We 'know' that $$\lim_{n\to\infty}\left(1+\frac 1n\right)^n=\sum_{n=0}^\infty\frac 1{n!}$$ To prove this, I have started with the inequality $$\left(1+\frac1n\right)^n=\sum_{k=0}^n\frac1{k!}\prod_{j=0}^{k-1}\frac{n-j}n\le\sum_{k=0}^n\frac1{k!}$$ Then I tried to find a strictly increasing sequence of natural numbers $a_n$ such that the following inequality holds for every $n$: $$\left(1+\frac1{a_n}\right)^{a_n}\ge\sum_{k=0}^n\frac 1{k!}$$ I have tried with $a_n=n+1$ and $a_n=2n$, but I couldn't prove it. In fact, I tried some terms with a calculator and it seems to be false for these particular sequences of natural numbers. Is this the way to prove the equality? If it is not, how?

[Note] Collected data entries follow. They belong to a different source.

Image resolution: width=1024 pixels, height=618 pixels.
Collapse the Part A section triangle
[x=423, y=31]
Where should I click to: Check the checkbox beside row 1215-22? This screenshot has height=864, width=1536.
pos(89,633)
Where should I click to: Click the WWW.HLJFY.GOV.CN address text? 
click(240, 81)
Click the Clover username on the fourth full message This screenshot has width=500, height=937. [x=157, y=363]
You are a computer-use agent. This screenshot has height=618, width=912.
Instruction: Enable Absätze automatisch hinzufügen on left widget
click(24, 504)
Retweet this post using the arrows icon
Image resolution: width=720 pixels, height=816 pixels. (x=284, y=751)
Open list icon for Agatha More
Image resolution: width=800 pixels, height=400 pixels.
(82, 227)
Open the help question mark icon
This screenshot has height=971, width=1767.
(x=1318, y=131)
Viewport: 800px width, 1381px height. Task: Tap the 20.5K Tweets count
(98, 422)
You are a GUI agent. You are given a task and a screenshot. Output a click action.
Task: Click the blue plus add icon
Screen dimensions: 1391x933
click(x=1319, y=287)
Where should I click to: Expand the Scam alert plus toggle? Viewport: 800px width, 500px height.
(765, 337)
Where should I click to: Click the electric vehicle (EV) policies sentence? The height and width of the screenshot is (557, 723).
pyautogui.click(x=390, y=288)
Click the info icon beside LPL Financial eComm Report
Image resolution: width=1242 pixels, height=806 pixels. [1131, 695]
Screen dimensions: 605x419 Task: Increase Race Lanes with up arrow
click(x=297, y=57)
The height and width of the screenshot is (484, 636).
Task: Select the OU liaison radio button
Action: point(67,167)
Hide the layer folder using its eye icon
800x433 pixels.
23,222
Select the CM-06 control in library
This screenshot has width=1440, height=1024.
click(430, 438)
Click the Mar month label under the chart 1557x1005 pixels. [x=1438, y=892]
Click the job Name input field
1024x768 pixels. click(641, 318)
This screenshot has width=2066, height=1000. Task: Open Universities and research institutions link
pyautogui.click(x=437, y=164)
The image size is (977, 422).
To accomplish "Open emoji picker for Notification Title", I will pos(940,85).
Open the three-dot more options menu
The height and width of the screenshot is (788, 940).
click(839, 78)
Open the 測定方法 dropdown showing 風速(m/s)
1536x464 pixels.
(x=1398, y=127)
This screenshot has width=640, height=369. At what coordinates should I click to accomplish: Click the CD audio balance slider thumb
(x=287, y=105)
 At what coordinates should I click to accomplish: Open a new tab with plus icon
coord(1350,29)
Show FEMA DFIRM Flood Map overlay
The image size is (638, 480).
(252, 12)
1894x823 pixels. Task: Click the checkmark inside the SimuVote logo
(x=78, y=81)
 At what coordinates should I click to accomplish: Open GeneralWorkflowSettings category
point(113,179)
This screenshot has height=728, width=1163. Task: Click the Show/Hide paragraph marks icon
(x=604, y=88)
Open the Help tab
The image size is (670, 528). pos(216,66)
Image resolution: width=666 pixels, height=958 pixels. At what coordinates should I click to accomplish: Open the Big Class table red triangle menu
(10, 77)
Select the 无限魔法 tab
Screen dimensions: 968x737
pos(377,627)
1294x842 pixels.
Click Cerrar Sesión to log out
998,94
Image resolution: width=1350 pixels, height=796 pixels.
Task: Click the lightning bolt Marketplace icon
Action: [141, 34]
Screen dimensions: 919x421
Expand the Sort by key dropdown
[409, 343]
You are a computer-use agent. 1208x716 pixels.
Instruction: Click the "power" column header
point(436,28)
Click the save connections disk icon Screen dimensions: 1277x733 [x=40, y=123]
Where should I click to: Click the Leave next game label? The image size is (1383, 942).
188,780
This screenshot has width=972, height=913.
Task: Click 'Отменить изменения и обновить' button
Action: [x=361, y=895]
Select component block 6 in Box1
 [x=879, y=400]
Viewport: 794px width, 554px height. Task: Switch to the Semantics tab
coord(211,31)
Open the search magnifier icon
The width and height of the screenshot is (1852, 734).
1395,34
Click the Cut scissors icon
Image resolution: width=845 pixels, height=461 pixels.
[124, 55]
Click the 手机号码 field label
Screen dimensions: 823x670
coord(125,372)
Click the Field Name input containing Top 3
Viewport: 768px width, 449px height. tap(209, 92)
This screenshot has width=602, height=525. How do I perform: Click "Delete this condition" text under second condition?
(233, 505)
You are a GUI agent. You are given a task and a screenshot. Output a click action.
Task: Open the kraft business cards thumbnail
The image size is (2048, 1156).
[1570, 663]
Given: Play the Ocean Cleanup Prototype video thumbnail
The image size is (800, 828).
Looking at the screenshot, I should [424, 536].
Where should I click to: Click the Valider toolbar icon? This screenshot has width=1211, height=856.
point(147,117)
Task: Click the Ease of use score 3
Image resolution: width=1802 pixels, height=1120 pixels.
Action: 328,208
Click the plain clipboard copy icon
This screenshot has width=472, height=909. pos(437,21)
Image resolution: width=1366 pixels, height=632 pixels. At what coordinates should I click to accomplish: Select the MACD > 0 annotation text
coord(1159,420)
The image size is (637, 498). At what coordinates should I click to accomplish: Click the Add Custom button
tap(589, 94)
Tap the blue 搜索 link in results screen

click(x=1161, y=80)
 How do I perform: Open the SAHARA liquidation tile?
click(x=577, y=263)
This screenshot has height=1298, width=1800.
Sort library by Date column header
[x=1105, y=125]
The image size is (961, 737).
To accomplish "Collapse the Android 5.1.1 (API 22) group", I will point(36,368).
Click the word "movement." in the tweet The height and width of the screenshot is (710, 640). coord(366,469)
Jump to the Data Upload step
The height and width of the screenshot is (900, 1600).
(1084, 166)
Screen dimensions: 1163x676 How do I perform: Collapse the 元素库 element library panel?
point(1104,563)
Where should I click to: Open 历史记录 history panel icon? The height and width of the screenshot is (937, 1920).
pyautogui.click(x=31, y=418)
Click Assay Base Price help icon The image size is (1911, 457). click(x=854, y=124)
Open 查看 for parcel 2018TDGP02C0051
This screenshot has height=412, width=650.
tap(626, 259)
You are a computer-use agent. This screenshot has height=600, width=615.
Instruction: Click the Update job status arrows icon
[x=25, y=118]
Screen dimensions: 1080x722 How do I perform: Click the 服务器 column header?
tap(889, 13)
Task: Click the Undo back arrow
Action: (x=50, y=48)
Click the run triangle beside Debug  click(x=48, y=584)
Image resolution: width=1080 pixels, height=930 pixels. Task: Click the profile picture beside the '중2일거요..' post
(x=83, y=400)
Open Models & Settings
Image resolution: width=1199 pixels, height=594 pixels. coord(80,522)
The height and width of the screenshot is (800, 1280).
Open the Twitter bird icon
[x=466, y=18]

EDIT: I should have said this before, but exp and log functions are not already defined. So the answers to the 'duplicate' are useless to me.

Answer 1

It is easy to show that both $\lim_{n\to\infty}\left(1+\frac1n\right)^n$ and $\sum_{k=0}^\infty \frac1{k!}$ exist. We shall use this in that which follows.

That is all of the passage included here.